Activity: The lines from the one containing "Task: Close dialog with Закрыть button" to the end of the entries, both included, are what you need to transcribe exactly, without pictures and without anything else.

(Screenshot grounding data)
───
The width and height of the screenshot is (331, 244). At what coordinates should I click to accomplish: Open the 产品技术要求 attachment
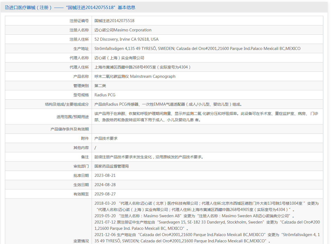pyautogui.click(x=106, y=138)
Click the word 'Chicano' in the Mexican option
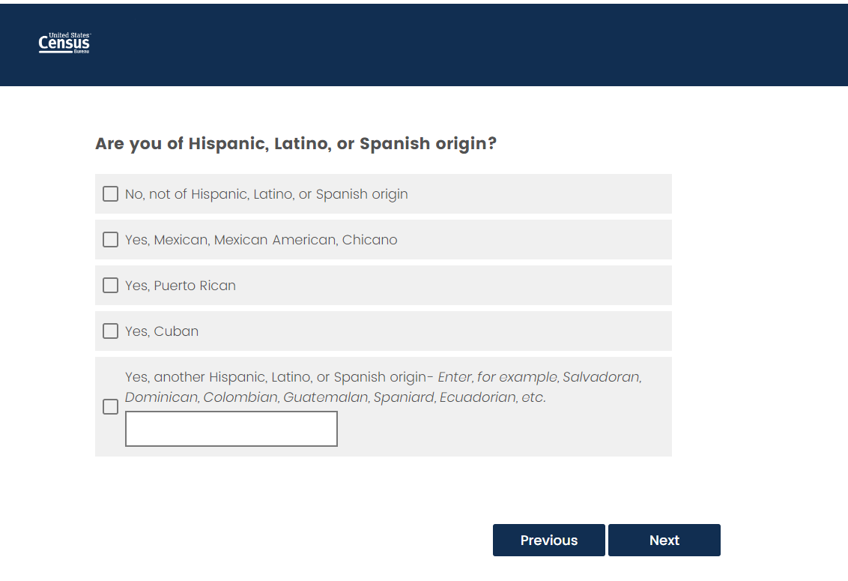The width and height of the screenshot is (848, 581). click(x=369, y=240)
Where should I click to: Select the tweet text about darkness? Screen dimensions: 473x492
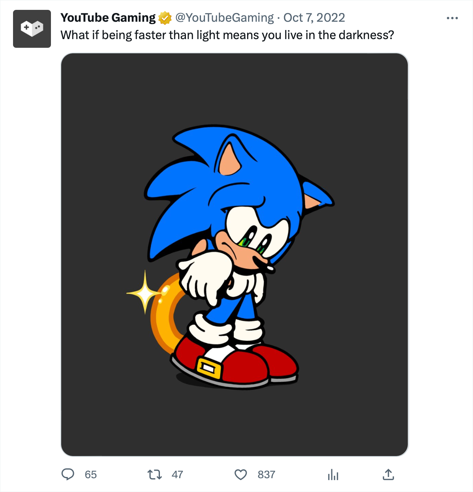tap(227, 35)
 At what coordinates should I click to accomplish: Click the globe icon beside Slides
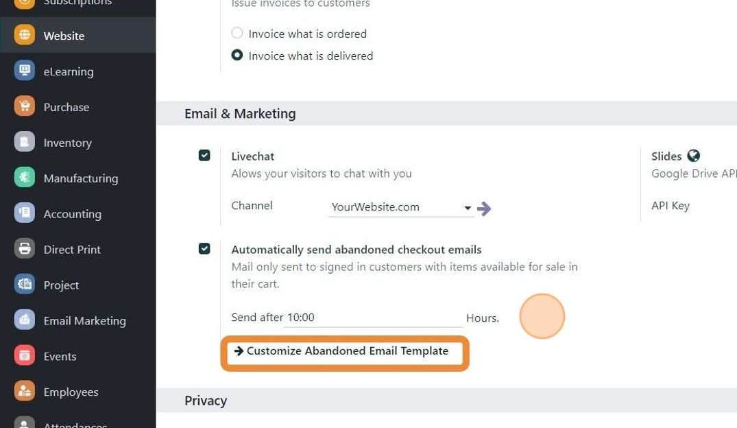pos(694,156)
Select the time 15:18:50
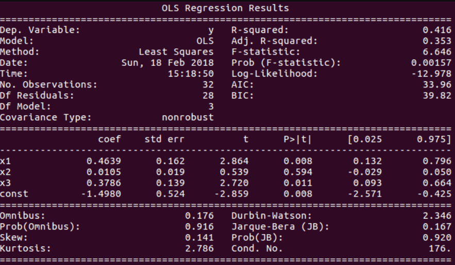This screenshot has width=455, height=265. (191, 74)
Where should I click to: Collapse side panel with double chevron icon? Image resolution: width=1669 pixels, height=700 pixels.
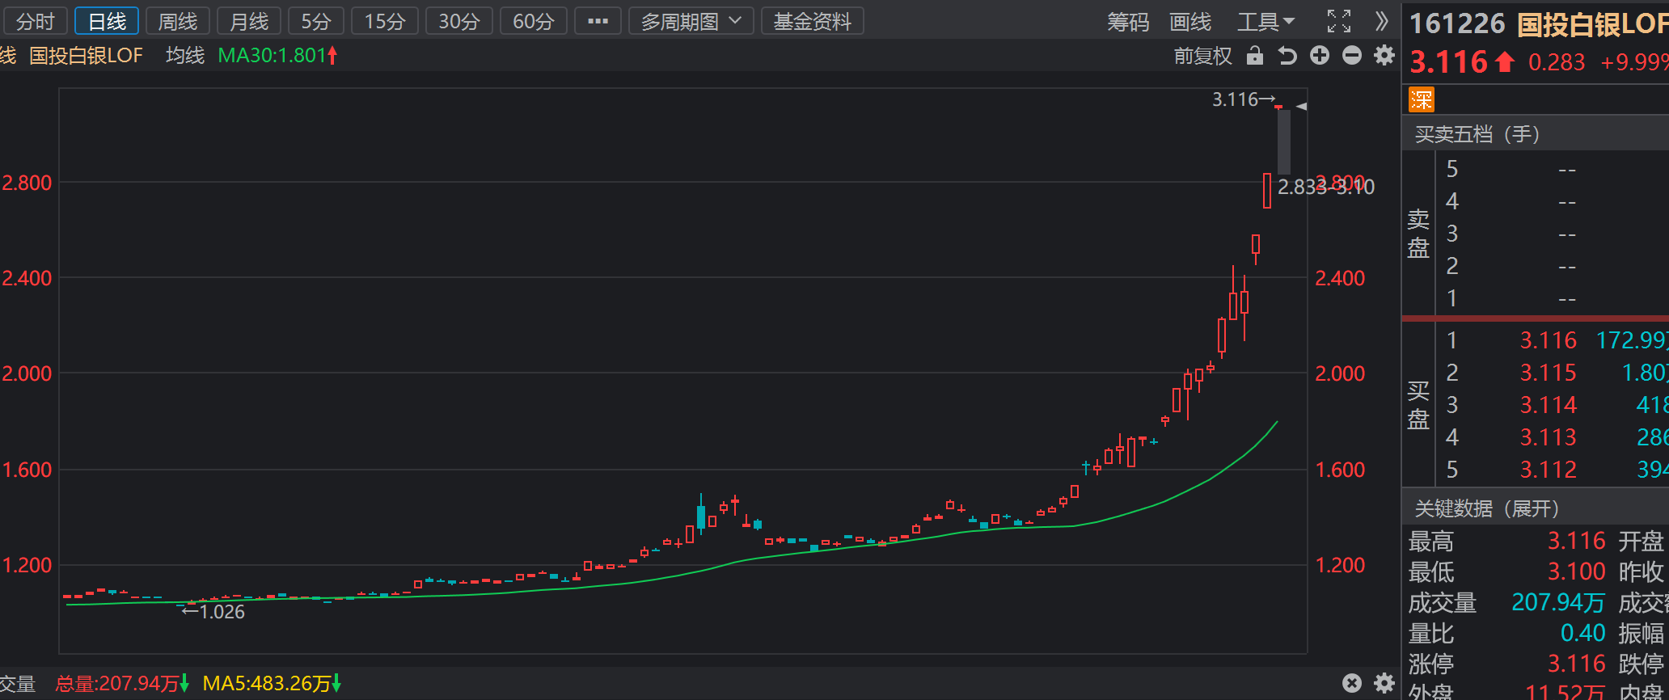point(1382,21)
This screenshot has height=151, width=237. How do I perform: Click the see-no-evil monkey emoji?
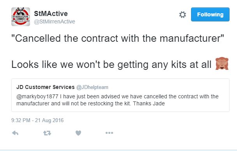[x=222, y=64]
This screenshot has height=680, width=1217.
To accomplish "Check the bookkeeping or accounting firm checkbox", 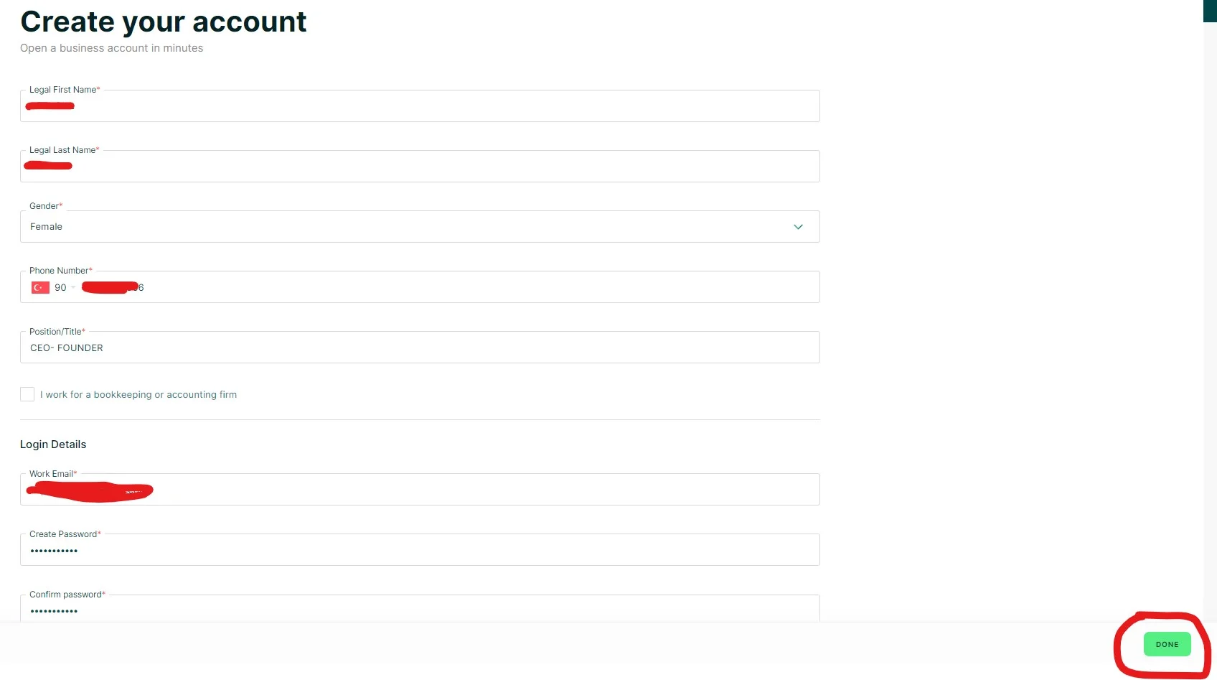I will pos(27,394).
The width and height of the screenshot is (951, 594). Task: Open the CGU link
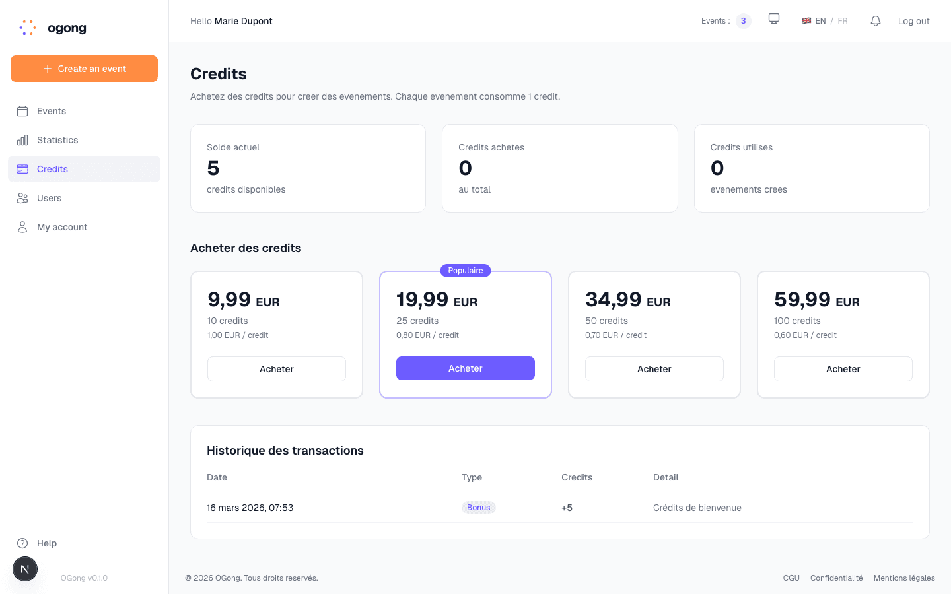pos(791,578)
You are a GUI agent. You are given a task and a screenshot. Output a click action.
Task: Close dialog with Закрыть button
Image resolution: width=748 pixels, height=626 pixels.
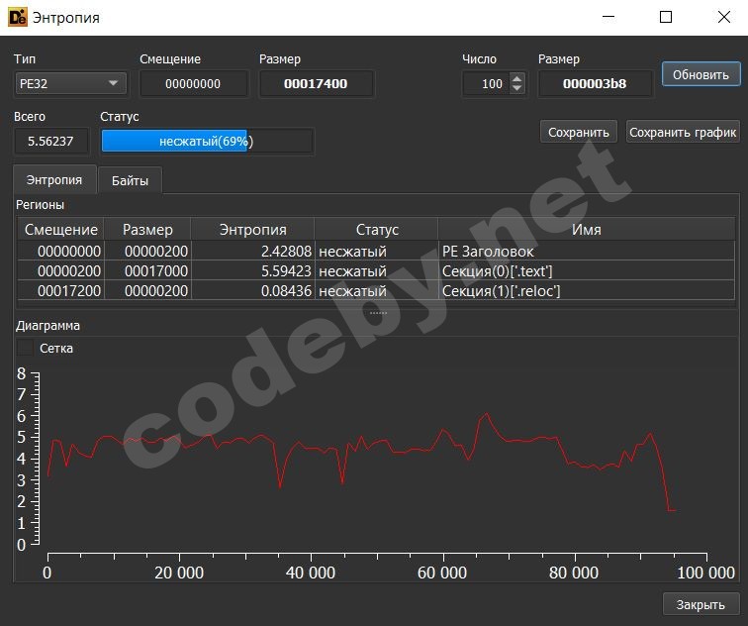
───
The completed task:
Task: Close dialog with Закрыть button
Image resolution: width=748 pixels, height=626 pixels.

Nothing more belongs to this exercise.